Saturday, January 30, 2010


The waterfall decline the market is experiencing is now in the second leg down. These second legs tend to burn out fairly quickly, usually lasting from 3-5 days.

Friday was day two. So I don't think I would be looking for a bottom just yet. Probably Tuesday or Wednesday are more likely targets.

We are getting close though. Sentiment is pushing extremes that were last seen at the March bottom on some indicators. The dumb money sentiment is now at levels lower than it was at the July intermediate cycle bottom. Smart money sentiment is now more  bullish than any other time during this cyclical bull.

I have to ask which side of the tracks would you prefer to be on? The side that trades based on emotion, charts and guesswork or the side that controls most of the money in the market and trades based on logic, inside information and statistically data?

Longs need to be prepared to hold on through a few more ugly days  though, as I expect the S&P is going to tag the 1040ish level before this selling climax exhausts itself.

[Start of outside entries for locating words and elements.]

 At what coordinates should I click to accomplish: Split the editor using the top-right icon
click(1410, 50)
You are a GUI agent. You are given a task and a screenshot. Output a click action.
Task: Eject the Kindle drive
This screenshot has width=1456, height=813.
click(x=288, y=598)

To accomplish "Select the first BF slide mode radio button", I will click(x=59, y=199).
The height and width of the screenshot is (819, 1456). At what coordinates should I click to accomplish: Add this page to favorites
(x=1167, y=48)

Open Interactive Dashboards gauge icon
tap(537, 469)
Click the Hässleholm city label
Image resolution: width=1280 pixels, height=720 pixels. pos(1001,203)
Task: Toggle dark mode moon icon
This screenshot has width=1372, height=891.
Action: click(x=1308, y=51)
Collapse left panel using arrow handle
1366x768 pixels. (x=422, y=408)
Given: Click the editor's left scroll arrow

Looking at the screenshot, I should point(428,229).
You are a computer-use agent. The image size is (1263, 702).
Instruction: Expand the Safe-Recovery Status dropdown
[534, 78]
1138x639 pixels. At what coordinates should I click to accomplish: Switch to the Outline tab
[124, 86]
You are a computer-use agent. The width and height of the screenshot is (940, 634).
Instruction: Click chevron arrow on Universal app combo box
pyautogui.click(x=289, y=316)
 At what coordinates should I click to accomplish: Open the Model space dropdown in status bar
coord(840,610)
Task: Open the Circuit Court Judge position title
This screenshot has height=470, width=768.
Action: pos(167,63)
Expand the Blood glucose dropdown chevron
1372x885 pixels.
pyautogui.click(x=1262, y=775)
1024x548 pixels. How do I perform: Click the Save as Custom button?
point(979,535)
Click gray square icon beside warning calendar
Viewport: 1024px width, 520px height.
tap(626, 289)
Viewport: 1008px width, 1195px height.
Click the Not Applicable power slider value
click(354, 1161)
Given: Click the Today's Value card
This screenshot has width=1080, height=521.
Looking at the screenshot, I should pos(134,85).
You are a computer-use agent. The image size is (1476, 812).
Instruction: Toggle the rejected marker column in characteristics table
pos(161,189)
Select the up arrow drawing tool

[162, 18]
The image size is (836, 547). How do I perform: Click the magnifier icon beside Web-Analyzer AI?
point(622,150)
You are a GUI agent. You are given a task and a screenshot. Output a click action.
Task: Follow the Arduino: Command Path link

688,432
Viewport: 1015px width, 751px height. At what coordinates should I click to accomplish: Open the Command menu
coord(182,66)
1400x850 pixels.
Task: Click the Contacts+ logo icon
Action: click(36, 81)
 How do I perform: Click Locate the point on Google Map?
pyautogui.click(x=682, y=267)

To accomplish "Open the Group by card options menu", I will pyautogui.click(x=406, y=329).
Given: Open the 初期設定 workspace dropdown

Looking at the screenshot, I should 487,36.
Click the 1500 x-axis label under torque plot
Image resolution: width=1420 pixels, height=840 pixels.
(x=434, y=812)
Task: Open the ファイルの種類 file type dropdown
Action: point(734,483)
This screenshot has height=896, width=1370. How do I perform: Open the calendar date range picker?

It's not unusual to see an exhaustion move on the last day with a big intraday reversal. And once the bottom is in the snapback rally tends to be violent. Usually recovering all of the second leg down very quickly and if the market is in a cyclical bull like this one is, then it's usually not long before all the losses are erased and new highs are seen.

Actually the odds are very high that we will see new highs within a month. During the last intermediate cycle low in July the market was back at new highs 9 days after the final bottom was in.

We are already seeing signs of institutional buying on down days. Almost always a reliable sign of an impending bottom.

The average gain out of an intermediate cycle low is between 6% and 10% for the initial thrust out of the bottom.

So while I expect the next couple of days to be pretty ugly the rebound after the selling climax exhausts itself tends to be fairly violent.